To keep your Bucardo installation clean and tidy, a few regular cron jobs are required. One of them cleans up the archived replicated data (stored in a separate database by Bucardo) once you know you are done with it.
The Bucardo page above has a recommended script using all sorts of bash
ing, but I wanted something a bit more pure-PostgreSQL; it also doesn’t purge more than one old table at a time. So, I whipped up the following PL/pgSQL function.
(Note that this is for Bucardo 4.4. I haven’t played with the forthcoming Bucardo 5, so I’m not sure if this is still required.)
CREATE OR REPLACE FUNCTION bucardo.purge_frozen_child_qs(far_back interval)
RETURNS SETOF TEXT AS
$purge_frozen_child_qs$
DECLARE
t TEXT;
qt TEXT;
BEGIN
IF far_back IS NULL THEN
RAISE EXCEPTION 'Interval cannot be null.'
USING HINT = 'So, do not do that.';
END IF;
IF (now() + far_back) > now() THEN
RAISE EXCEPTION 'Interval must be negative.'
USING HINT = 'Consider using the "ago" form of intervals.';
END IF;
FOR t IN
SELECT tablename
FROM pg_tables
WHERE schemaname='freezer'
AND tablename like 'child_q_%'
AND (replace(tablename, 'child_q_', '')::timestamp with time zone) < now() + far_back::interval
ORDER BY tablename
LOOP
qt := 'freezer.' || t;
EXECUTE 'DROP TABLE ' || qt;
RETURN NEXT qt;
END LOOP;
DELETE FROM bucardo.q
WHERE (started < now() + far_back::interval
OR ended < now() + far_back::interval
OR aborted < now() + far_back::interval
OR cdate < now() + far_back::interval)
AND (ended IS NULL OR aborted IS NULL);
RETURN;
END
$purge_frozen_child_qs$
LANGUAGE plpgsql
VOLATILE;
To use it, just call it repeatedly from a cron job with the appropriate argument, along the lines of:
SELECT * FROM bucardo.purge_frozen_child_qs('7 days ago'::interval);
It returns the names of the tables it deleted.
This particular function doesn’t need to be run more often than once a day. And it keeps your Bucardo goats nice and clean.

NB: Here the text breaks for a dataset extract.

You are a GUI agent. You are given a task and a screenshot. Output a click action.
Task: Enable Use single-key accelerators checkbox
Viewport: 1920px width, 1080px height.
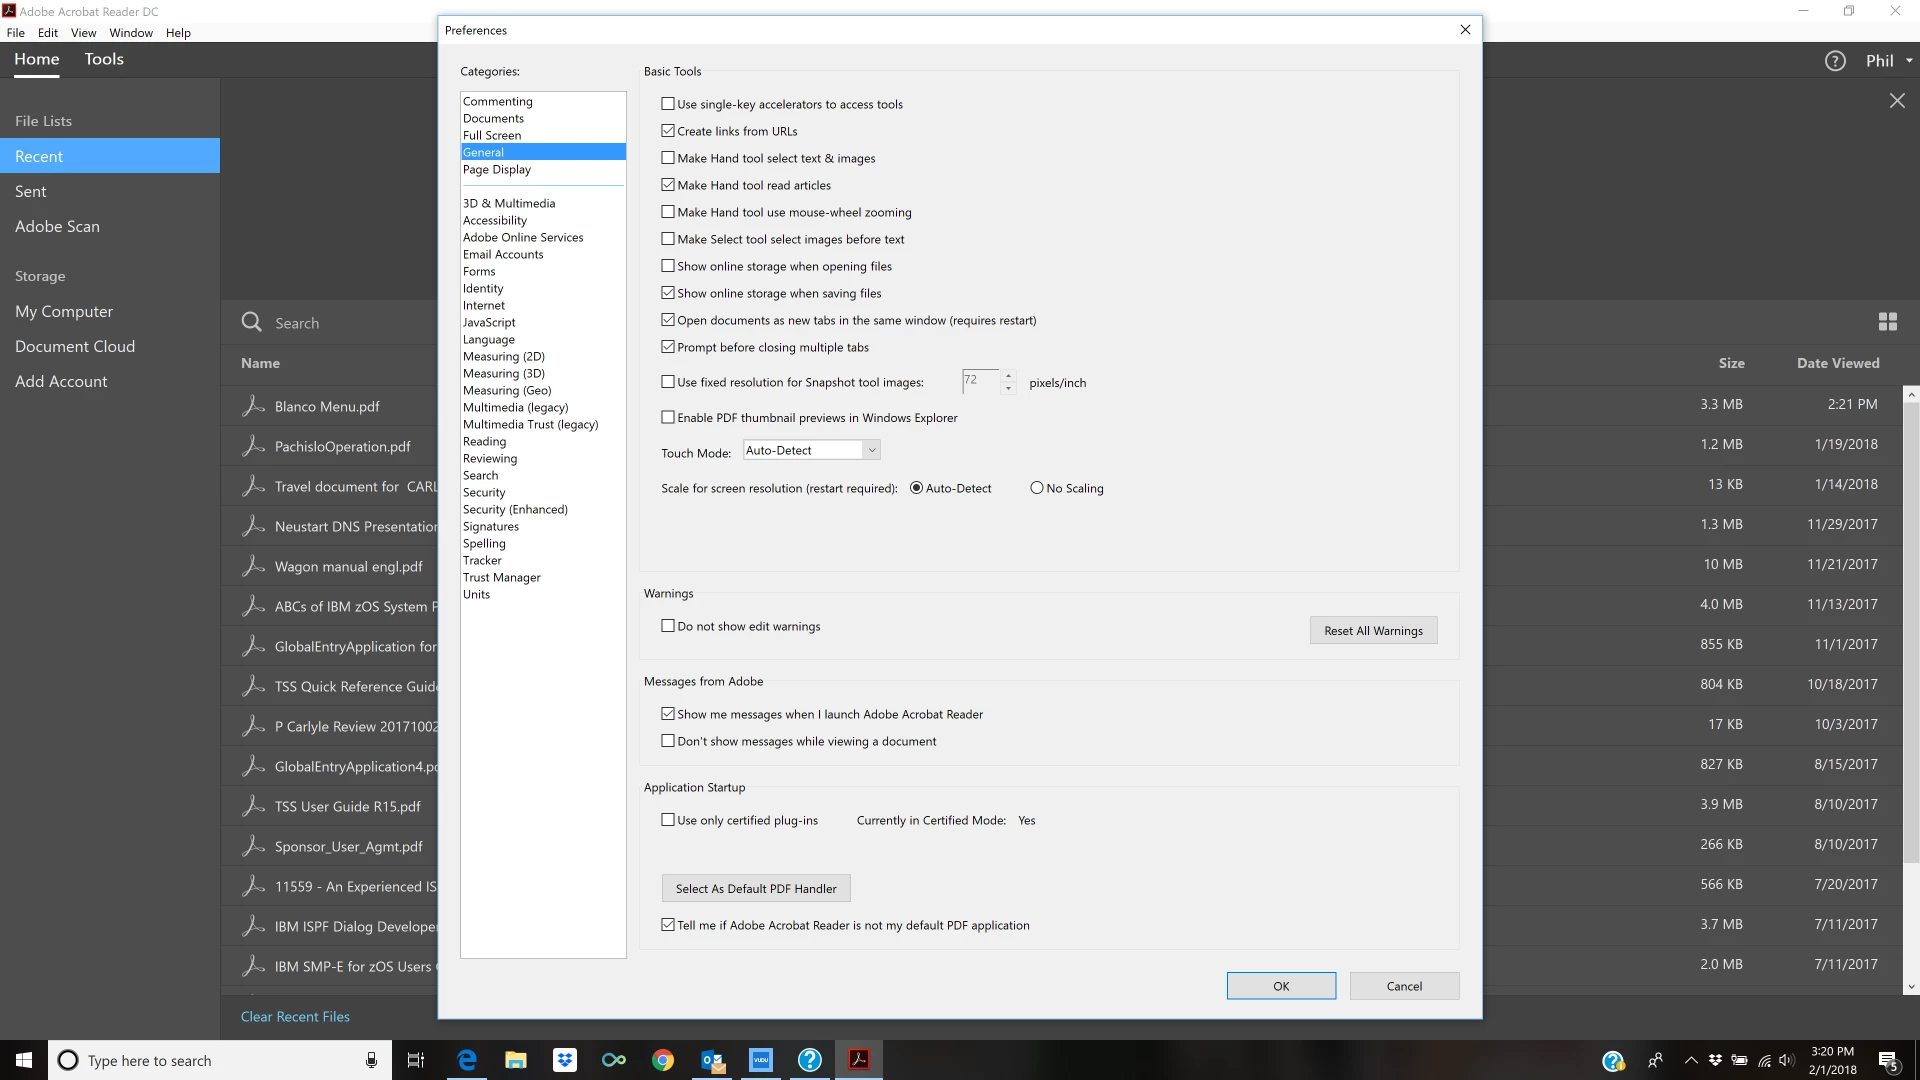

(A “bucardo” is a now-extinct species of goat. For why Bucardo is goat-related, ask Greg.)
There is one comment.
Greg at 09:51, 28 September 2011:
Thanks, but I didn’t originally write it, Jon Jensen did. But I’ve certainly modified the original version a bit. You are correct to ask about Bucardo 5 – the function won’t be needed, as both the q and the child_q tables are no more. Although bucardo_purge_delta() still needs to be run, the MCP will spawn a process to handle that for you in Bucardo 5. Which means that you should not need any maintenance cronjobs at all.